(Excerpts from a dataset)
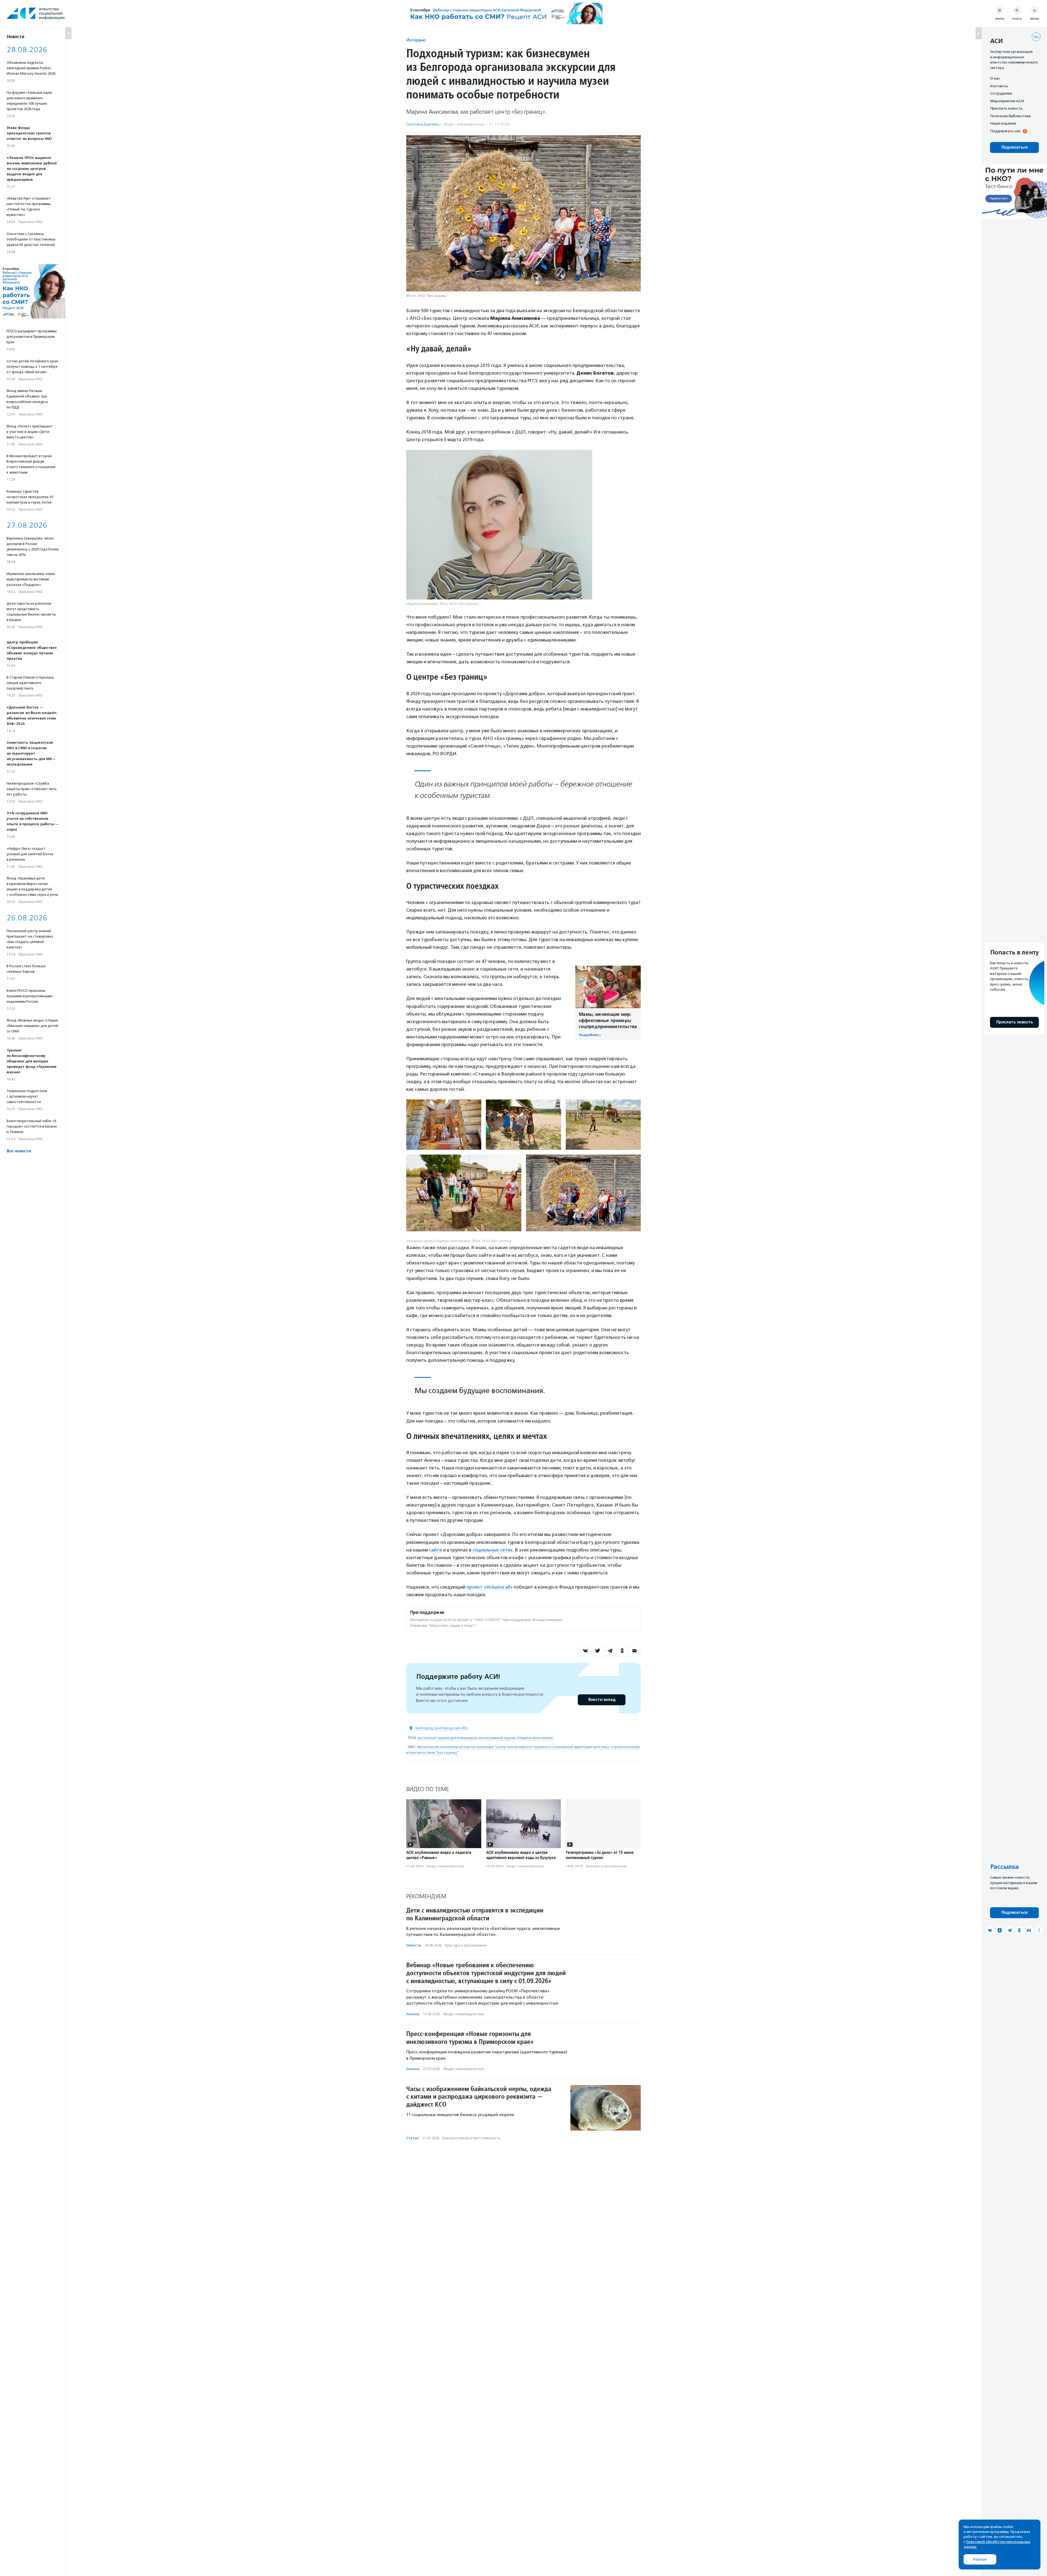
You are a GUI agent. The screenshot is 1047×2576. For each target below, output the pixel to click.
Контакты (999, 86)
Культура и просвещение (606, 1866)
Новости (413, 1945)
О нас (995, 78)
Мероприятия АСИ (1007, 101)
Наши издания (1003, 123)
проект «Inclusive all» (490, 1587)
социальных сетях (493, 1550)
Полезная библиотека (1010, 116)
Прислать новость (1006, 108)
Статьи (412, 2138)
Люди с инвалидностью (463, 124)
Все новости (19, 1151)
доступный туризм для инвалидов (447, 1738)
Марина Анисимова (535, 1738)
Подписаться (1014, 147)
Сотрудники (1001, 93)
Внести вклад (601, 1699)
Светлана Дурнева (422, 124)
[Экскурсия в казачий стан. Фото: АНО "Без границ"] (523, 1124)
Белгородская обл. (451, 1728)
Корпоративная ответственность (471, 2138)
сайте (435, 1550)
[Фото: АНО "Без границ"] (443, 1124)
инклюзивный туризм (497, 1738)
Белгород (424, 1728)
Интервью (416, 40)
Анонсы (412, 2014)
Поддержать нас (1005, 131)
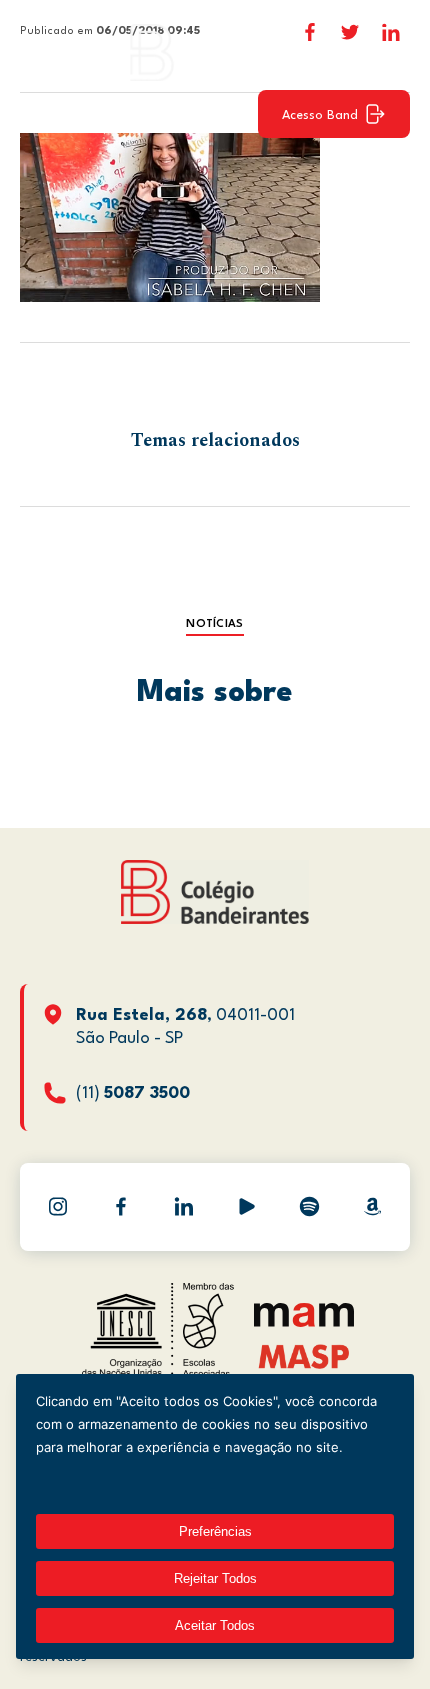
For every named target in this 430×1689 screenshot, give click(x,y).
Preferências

...

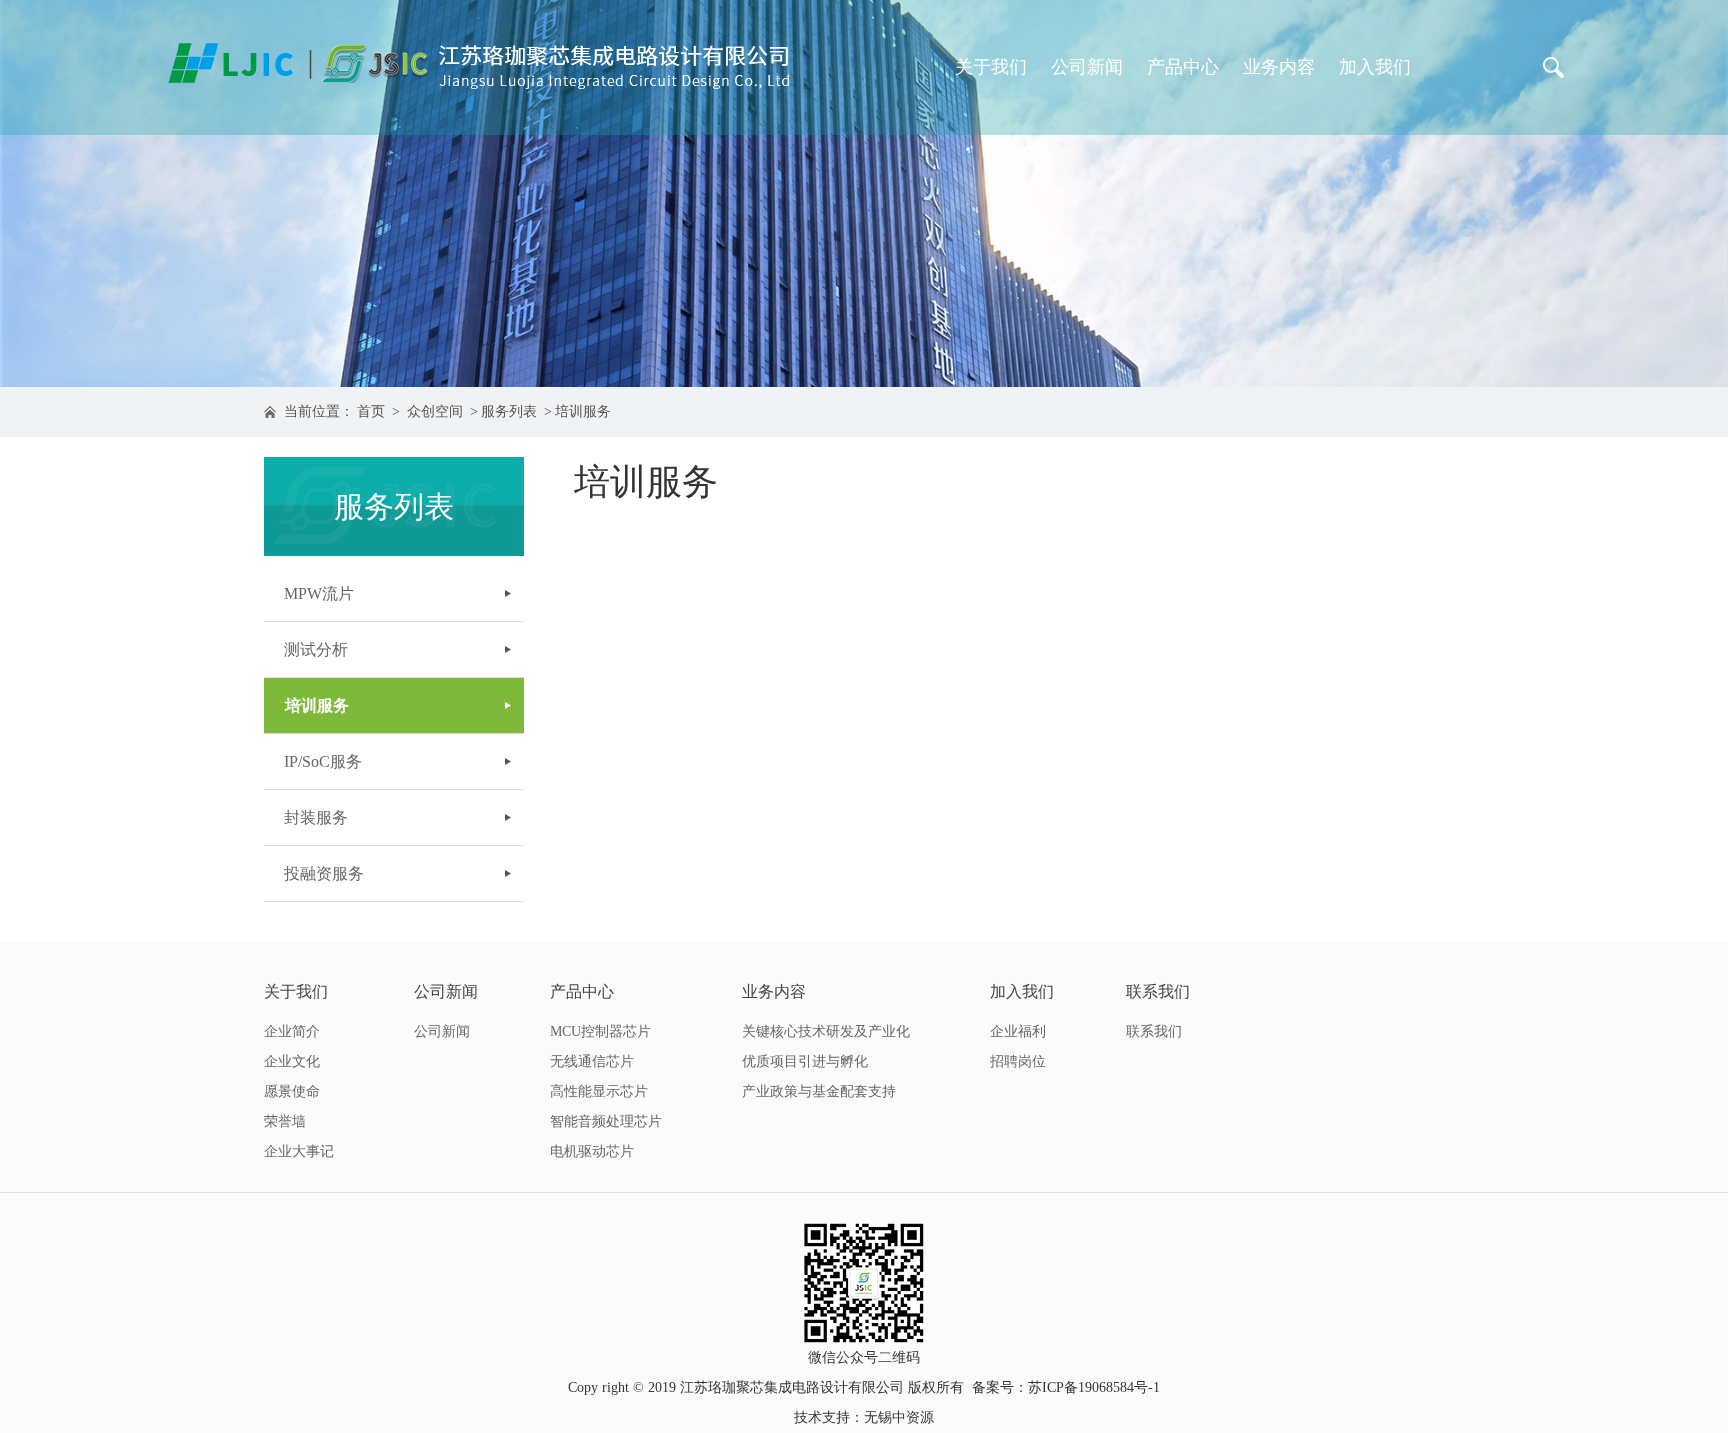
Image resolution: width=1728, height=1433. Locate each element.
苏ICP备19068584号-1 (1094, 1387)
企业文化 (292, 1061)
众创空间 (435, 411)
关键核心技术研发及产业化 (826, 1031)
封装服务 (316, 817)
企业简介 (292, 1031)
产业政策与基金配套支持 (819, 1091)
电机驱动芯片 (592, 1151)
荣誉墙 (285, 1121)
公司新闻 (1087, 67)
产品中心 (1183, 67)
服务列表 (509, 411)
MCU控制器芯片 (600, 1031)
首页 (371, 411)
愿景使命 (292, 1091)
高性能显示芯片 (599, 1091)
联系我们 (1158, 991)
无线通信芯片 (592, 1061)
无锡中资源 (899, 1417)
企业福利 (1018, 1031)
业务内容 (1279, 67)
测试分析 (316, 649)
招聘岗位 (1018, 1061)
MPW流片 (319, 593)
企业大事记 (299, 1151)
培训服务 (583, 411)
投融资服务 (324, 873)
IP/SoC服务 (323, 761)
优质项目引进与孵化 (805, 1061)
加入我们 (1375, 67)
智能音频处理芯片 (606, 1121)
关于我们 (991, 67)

WHAT IS EXPECTED -> Reproduce each line from the records that contains the word "screenshot".

REPLY ->
You are a GUI agent. The screenshot is 1047×2576. For each target below, output the pixel to click.
For every named target in this 430×1689 screenshot, give click(x,y).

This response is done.